You’re standing in a kitchen with Tony Hsieh when you learn something new and surprising about him. You already know he heads up Zappos, which is now owned by Amazon. You know he’s behind Downtown Project, the sometimes controversial investment group responsible for revitalizing the city’s center. You know he’s into Burning Man and brought that fire-breathing mantis to the Container Park.

What you don’t know is that, among his talents, he regards two most highly. You learn this while staying at the Airstream park, the mysterious lot of trailers and tiny cabins next to Atomic Liquors.

“Do you like spicy or kimchi?” he asks, standing in the community kitchen, which is housed in a shipping container.

You ponder. “Both.”

“How spicy on the Le Thai scale of one to five?”

“Medium?”

Airstream "crash pads" for guests.

Airstream "crash pads" for guests.

“I made kimchi noodle egg drop soup,” he says.

The batch is “third-generation,” because it’s been sampled and augmented a few times over. As long as there are noodles, veggies, seasonings and beer, this soup could go on forever.

“I have two skills,” Hsieh declares, testing the broth. “I’m the world’s best iPhone photographer, and I’m the best improv soup maker.”

From there, he suggests an Iron Chef challenge ... maybe with celebrity chefs from Life Is Beautiful ... using leftover inventory from restaurants and grocery stores.

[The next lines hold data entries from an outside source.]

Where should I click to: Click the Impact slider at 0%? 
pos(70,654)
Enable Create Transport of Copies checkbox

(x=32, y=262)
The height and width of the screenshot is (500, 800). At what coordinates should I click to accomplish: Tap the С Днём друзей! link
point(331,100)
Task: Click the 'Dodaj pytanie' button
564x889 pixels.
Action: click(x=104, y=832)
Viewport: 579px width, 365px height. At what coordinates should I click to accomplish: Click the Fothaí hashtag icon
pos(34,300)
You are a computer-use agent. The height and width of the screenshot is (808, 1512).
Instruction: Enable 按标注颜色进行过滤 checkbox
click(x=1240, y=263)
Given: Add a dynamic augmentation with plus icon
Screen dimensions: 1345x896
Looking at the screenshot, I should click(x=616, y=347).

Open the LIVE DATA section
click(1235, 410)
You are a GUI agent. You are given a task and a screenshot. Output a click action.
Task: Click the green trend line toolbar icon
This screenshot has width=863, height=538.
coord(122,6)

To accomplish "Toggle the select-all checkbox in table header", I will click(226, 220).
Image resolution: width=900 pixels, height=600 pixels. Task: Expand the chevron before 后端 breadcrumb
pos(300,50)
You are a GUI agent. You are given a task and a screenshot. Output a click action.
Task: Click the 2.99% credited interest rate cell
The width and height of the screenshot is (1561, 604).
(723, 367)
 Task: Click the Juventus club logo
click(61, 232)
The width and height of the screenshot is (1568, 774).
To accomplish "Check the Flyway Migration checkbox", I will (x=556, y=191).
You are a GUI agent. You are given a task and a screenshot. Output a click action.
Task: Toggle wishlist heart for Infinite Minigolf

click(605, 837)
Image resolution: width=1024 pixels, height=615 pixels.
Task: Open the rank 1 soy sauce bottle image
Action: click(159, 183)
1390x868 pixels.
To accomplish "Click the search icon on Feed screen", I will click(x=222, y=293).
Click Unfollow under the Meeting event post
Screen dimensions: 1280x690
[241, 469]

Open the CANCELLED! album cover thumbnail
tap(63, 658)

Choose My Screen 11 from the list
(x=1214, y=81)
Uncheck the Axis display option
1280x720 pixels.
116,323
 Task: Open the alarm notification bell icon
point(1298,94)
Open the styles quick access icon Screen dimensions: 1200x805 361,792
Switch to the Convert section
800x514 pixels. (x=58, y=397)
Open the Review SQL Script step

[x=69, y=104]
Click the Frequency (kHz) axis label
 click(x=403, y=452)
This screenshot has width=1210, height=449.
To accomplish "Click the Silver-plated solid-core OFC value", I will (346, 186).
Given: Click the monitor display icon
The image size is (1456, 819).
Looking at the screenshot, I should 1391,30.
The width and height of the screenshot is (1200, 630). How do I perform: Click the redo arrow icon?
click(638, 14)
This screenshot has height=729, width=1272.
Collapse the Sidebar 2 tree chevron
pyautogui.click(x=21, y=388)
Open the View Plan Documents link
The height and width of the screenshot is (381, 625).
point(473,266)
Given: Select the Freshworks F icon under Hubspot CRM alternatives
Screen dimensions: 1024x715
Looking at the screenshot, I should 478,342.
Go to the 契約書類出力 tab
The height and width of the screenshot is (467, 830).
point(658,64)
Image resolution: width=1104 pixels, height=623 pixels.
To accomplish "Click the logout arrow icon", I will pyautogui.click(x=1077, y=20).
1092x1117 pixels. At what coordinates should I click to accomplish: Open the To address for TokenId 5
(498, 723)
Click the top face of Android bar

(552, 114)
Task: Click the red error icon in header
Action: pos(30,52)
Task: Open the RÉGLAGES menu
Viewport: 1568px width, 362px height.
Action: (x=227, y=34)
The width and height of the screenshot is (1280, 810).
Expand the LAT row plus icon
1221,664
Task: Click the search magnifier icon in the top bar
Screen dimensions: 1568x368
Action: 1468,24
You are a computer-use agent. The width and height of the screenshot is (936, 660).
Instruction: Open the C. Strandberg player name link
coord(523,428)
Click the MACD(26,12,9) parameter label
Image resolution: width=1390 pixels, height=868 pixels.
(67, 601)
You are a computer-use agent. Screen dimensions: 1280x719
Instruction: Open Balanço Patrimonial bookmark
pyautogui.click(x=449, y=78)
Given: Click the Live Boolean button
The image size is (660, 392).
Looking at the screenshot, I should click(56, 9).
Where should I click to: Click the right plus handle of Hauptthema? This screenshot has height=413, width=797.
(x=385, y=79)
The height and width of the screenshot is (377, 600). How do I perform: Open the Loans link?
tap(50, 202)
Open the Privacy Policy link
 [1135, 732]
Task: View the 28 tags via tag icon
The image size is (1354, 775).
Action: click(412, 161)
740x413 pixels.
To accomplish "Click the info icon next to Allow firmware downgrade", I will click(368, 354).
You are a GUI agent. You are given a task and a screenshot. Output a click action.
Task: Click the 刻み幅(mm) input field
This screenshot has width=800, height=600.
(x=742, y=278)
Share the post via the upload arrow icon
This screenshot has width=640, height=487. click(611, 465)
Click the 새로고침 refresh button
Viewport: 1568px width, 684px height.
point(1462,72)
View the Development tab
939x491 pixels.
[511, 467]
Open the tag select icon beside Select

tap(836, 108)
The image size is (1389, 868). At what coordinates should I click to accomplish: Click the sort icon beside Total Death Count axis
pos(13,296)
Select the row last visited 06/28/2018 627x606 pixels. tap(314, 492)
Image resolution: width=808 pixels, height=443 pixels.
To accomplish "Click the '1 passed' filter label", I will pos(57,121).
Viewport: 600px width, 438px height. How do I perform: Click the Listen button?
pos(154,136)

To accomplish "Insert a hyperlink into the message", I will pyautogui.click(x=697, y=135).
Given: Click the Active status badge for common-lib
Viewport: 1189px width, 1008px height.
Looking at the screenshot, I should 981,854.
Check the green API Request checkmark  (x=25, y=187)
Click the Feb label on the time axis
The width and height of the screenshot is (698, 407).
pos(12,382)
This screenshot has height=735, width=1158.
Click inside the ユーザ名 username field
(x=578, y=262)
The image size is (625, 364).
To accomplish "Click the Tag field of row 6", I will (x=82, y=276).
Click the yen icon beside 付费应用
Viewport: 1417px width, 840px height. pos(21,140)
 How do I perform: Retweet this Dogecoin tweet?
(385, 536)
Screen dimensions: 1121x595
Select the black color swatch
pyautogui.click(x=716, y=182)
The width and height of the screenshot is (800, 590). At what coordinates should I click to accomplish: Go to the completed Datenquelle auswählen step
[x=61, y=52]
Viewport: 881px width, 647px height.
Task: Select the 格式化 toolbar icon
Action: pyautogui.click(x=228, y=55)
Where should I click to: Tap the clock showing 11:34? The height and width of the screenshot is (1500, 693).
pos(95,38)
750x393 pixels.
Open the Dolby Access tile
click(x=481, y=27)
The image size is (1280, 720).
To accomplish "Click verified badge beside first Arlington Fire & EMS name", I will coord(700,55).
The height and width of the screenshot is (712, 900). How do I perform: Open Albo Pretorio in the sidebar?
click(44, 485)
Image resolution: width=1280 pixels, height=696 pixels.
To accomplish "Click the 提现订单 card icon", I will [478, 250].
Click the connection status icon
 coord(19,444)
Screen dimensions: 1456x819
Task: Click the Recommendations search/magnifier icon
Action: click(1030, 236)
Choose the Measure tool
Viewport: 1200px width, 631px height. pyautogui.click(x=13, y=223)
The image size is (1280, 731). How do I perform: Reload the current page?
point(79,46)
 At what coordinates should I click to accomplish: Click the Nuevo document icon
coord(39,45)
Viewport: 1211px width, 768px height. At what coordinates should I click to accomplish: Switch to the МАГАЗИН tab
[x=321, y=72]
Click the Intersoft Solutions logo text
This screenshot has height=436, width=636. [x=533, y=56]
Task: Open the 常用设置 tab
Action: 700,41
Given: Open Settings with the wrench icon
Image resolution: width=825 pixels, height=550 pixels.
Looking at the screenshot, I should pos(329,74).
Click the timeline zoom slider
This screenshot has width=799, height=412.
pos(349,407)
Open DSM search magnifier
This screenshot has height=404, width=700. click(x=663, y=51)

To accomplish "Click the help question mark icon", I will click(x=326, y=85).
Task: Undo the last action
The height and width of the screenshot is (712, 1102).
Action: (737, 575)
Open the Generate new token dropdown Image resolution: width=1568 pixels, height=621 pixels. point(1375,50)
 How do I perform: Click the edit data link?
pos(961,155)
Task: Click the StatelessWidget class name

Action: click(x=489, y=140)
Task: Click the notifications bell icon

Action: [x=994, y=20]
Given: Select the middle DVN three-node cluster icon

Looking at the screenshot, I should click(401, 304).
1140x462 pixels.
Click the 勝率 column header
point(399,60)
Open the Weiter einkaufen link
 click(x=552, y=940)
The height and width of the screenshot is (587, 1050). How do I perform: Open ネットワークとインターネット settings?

And like that, a concept is born. The spontaneity is not unusual for Hsieh’s ideas; after all, it’s how the Airstream Living Experiment came about.

“It came from a ‘Why the hell not?’” says Janice Lopez, a project manager for Downtown Project who oversees the park’s evolving design.

Flash back to October, Hsieh and Lopez laying out blueprints on the floor of Hsieh’s Ogden apartment. Post-its with names scrawled on them shuffle around the map. Who wants an Airstream? Who wants a Tumbleweed Tiny House? Shared amenities include kitchen, laundry, community pantry, an outdoor living room with fire pits and coworking buses. And then there’s a wish list: pool, dome, tents, solar, a playroom for kids.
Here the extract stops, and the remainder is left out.